David Le Breton es autor de dos ensayos que invitan a lentificar la vida para entenderla y sentirla mejor. Uno de ellos trata sobre la revelación terapéutica del caminar y su verificación de que somos cuerpo (Elogio del caminar), y el otro sobre la función reparadora del silencio (El silencio, aproximaciones). Utilizar nuestra arquitectura corporal, que ha sido diseñada para andar, y abrazarse a la presencia acogedora del silencio, son formas de resistencia política, un posicionamiento de contrapoder en un mundo sobrecargado de celeridad crónica, incontinente ruido, palabrería huera y alienante, polarización de los juicios, medios de comunicación acríticos y chillones vertiendo sin pausa información desconectada de significado. Los tiempos del caminar son tiempos disidentes, confabulan contra esa competitividad erigida en eje axial de la vida humana. Caminar despacio atendiendo a lo que ocurre en nuestro derredor se yergue en crítica vivencial a un discurso que ordena ligereza y prontitud, e incita al atajo. Caminar transmuta nuestra relación con el tiempo, pero también con el cuerpo, y con el silencio, puesto que caminar es una manera muy fértil de que yo y yo acaben entablando una conversación llena de matices.  «Caminar es vivir el cuerpo», «caminar es un método tranquilo de reencantamiento del tiempo y del espacio», «el caminante es quien se toma su tiempo y no deja que el tiempo lo tome a él», sostiene Le Breton. 

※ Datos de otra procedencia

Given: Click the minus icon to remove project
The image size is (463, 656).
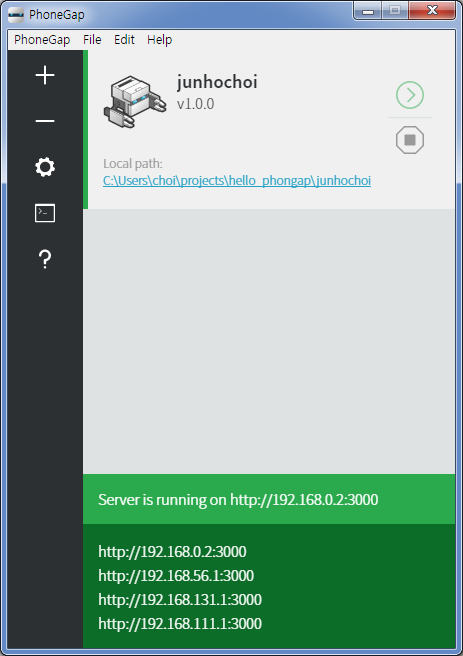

El apresuramiento nos impide remansarnos e interpelarnos en los espacios y en los tiempos, que son  dos dimensiones insoslayables para el enraizamiento de la confianza y los afectos. La celeridad sabotea tejer vínculos profundos de interacción y deshilacha aquellos que una vez estuvieron trenzados. La prisa liquida el mundo y lo degrada en mundo líquido (en la acertadísima expresión acuñada por Bauman). Me resulta imposible no citar aquí la experiencia lectora, que calca muchas de las virtudes del caminar. La pausa y reflexión que requiere la práctica de la lectura absorta es una forma de abdicar de la lógica de la vida contemporánea sobrecargada de horarios, tareas y el absolutismo del tiempo remunerado (al margen de lo que supone conversar con mentes privilegiadas que han tenido la deferencia de compartir con nosotros sus ideas articuladas en lenguaje escrito). Más todavía. Leer es pura insumisión a un mundo que pugna por arrebatar nuestra atención con el fin de dispersarla primero y vaciarla de criterio después. La autonomía consiste en colocar la atención allí donde lo elegimos nosotros, y no una entidad heterónoma. Leer cultiva esa autonomía porque nos devuelve la soberanía sobre nuestra atención, el botín más preciado en la civilización digital. Y, como diría Emilio Lledó, nos permite aprovisionarnos de un lenguaje que nos pueda defender.

Cada vez se camina menos puesto que cada vez los sitios cotidianos están más lejos (la gentrificación expulsa a las personas de los centros de las ciudades) y los trayectos son más largos (y no disponemos del tiempo ni de la energía atlética suficientes como para desplazarnos andando). Sin la parsimonia metaforizada en el caminar y en el leer y sin el silencio como acceso al musitar palpitante de las cosas, la ensordecedora sonoridad del mundo y su zumbido epocal anestesian las condiciones de la deliberación reflexiva. El silencio es una forma de cuidarnos, puesto que solo en el silencio podemos tomar perspectiva sentimental y política suficiente para atender al ser que somos y que existe al lado de otros seres que también son y también existen junto al nuestro.  Hace poco le leí a mi admirada Remedios Zafra que «el exceso de información opera como una forma de ceguera porque es inabarcable». El silencio y la invisibilidad nos permiten desconectarnos y desintoxicarnos del alud de información que por su tamaño y su apresuramiento impiden que permeen afectiva y epistémicamente en nosotros. Invisibilizarse también es transgresor en un mundo en el que casi todos visibilizamos casi todo.